Testifying before a joint Assembly and Senate committee Friday, Amtrak CEO Wick Moorman warned that those delays could last for as long as 30 minutes while Amtrak performs years’ worth of maintenance in just a few months. The repairs are urgently needed following two derailments at Penn Station within five weeks, he testified.
Repair crews will be plugging away at the tracks during the weekends, but commuters can also expect delays into the workweek at two or three points this summer, Moorman said, estimating that those delays would not stretch beyond Labor Day.
“It is the most complex, difficult place that could ever be imagined to do track work,” said Moorman, who led Norfolk Southern Railway for many years until 2015. “It’s like nothing else I have ever seen either in this country or in Europe in terms of its complexity.”
Lawmakers said they have been hearing horror stories from stranded and delayed commuters in recent weeks due to service interruptions in the Penn Station area, which has a ripple effect that backs up trains along the northeast corridor. Passenger safety was also a top concern at the hearing.
Sen. Bob Gordon (D-Bergen), co-chair of the committee, warned against playing “Russian roulette” with commuters. Assemblyman John McKeon (D-Essex), the other co-chair, described the last few weeks as a “nightmare” scenario.
“The biggest takeaway is we need to act — before we have any other series of events — we need to act to renew the station,” said Amtrak chief operating officer Scott Naparstek.

Lawmakers spent hours quizzing Moorman and his team about the repairs, the Gateway project to expand rail and tunnel capacity, and Gov. Chris Christie’s decision to cancel the ARC tunnel, a different project, in 2010. Barring any delays, ARC was expected to be finished by 2018.
“How damaging would you say the governor’s decision was to cancel the ARC tunnel project when he came into office?” Assemblywoman Liz Muoio (D-Mercer) asked Moorman.
Moorman, who joined Amtrak in September, said he “wasn’t really familiar” with that proposal. The two existing rail tunnels under the Hudson connecting New Jersey to Penn Station are both a century old and will soon become inoperable due to damage from Superstorm Sandy, he said.
“If you had a tunnel available to you next year, as opposed to possibly 10 years from now, would it have eased your difficulties?” Muoio asked.

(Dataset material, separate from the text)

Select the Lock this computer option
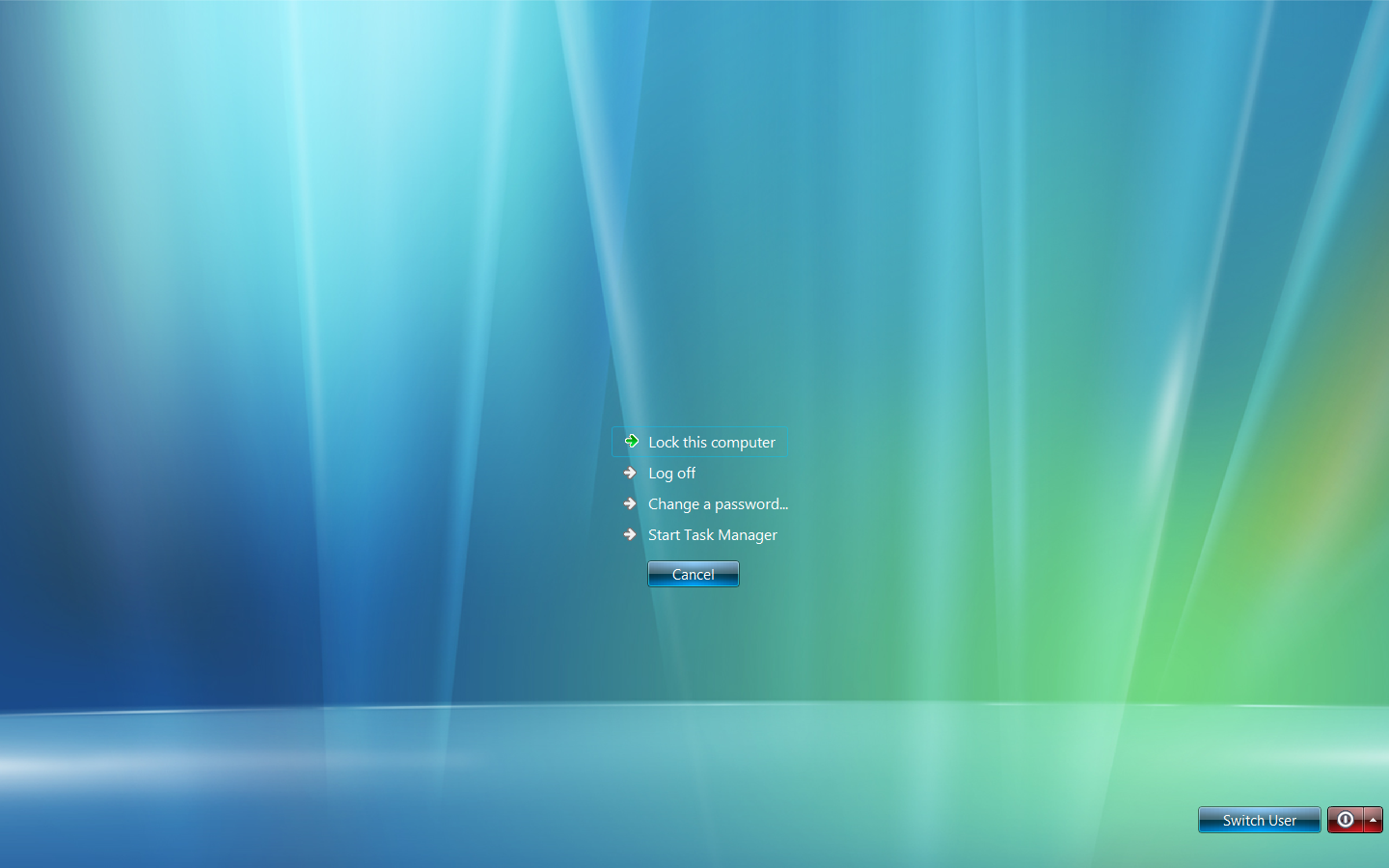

“The tunnel would have to go to Penn Station,” Moorman said. Under the ARC plan, the new tunnel would have gone to a separate station under 34th Street.
State Sen. Joe Kyrillos said the ARC debate was seven years old and not entirely apt. He added that politicians from both sides of the aisle, and from both New Jersey and New York, share some of the blame for letting Penn Station fall into its current state of disrepair. The station serves more people than LaGuardia, JFK and Newark airports combined, Naparstek said.

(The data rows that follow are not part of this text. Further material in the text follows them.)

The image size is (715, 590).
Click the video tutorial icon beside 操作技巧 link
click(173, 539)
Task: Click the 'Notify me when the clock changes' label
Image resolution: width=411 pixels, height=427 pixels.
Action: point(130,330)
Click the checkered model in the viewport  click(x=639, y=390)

“I don’t think it says very much about the New Jersey congressional delegation, the New York congressional delegation — both sides of the aisle, it’s not a partisan comment — that we’ve been going on decades of being underfunded,” Kyrillos (R-Monmouth) said. “This is the cultural and financial capital of the world, and we’ve got a station that’s in horrible shape.”

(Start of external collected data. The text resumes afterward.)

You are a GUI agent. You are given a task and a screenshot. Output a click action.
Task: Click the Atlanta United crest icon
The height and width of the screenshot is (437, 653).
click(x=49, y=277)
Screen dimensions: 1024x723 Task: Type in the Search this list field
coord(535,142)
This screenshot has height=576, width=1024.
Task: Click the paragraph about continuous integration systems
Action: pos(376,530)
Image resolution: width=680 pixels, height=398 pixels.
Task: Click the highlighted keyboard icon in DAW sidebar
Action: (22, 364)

Moorman urged lawmakers to press the case for federal funding for Gateway, a colossal $24 billion project that would build new tunnels under the Hudson, expand rail capacity in Newark and New York, replace the Portal Bridge over the Hackensack River, and build new facilities for Penn Station in Manhattan.
The project has support from top political leaders in both states, but federal funding is still up in the air and not contemplated in President Trump’s proposed federal budget.
Moorman’s testimony came a day after NJ Transit Executive Director Steve Santoro told another legislative committee that while he also expects delays, the reopening of Hoboken Station should mitigate some of the backup.
Martin Robins, a transportation expert at Rutgers University, told reporters after the hearing that the Amtrak upgrades are long overdue.
“The growth of the service has been going on for a number of years, and it really traces back to the beginning of the last decade when it really took off,” Robins said. “I think that the problem is that there wasn’t a recognition that this old infrastructure that was last repaired in the 1970s was really starting to wear out. And it really required a gutsy decision a long time ago.
“Now we’re talking about it after three derailments,” he continued.
Unlike Christie and New York Gov. Andrew Cuomo, who have both been critical of Amtrak in recent weeks, the hearing Friday in Trenton was a civil — and at times wonky — affair.
“I feel like now I know how to fix a railroad,” Assemblyman Erik Peterson (R-Hunterdon) said at the end.